Supporting information
Acknowledgments
We would like to thank the ministry of health officials, USAID Missions, professional association members, and health workers from Nigeria, Rwanda, Tanzania, and Zimbabwe for their input and support. A very special thanks to many in-country MCSP staff and technical experts who supported the research implementation process. In addition, we would like to thank, Lara Vaz (Save the Children US), Stella Abwao (MCSP), John Varallo (MCSP), Lisa Noguchi (MCSP), Ayne Worku (MCSP), and Brianne Kallam (MCSP) for their technical input and review of drafts of the individual country and multicountry reports. We appreciate the support from Edward Kenyi (MCSP) on data extraction.
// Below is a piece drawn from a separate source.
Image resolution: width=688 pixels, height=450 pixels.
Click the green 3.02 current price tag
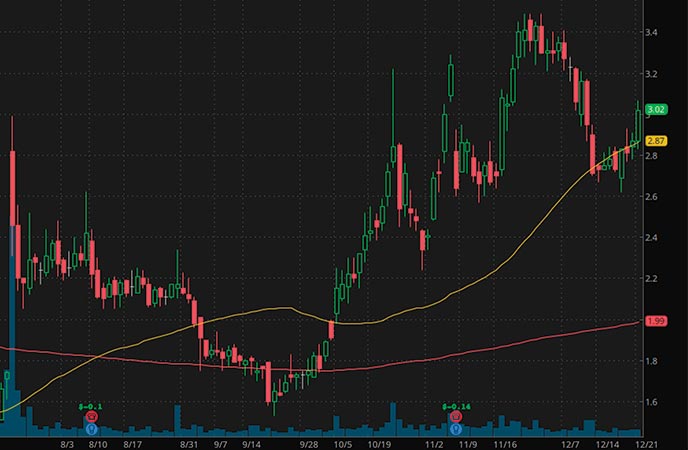tap(657, 109)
We thank Sylvia Alford with USAID for her strong support during all stages of planning and implementing this assessment and analyzing and disseminating assessment results.
Data Availability
All relevant data are within the manuscript and its Supporting information files.
Funding Statement
This study was made possible by the generous support of the American people through the US Agency for International Development (USAID) under the terms of the Cooperative Agreement AID-OAA-A-14-00028 (www.usaid.gov). The contents are the responsibility of the authors and do not necessarily reflect the views of USAID or the United States Government. AG is supported by the South African Research Chair’s Initiative of the Department of Science and Technology and National Research Foundation of South Africa (Grant No. 82769) (www.nrf.ac.za/tags/dst), and the South African Medical Research Council (www.mrc.ac.za). Any opinion, finding, and conclusion or recommendation expressed in this material is that of the author, and the National Research Foundation of South Africa does not accept any liability in this regard.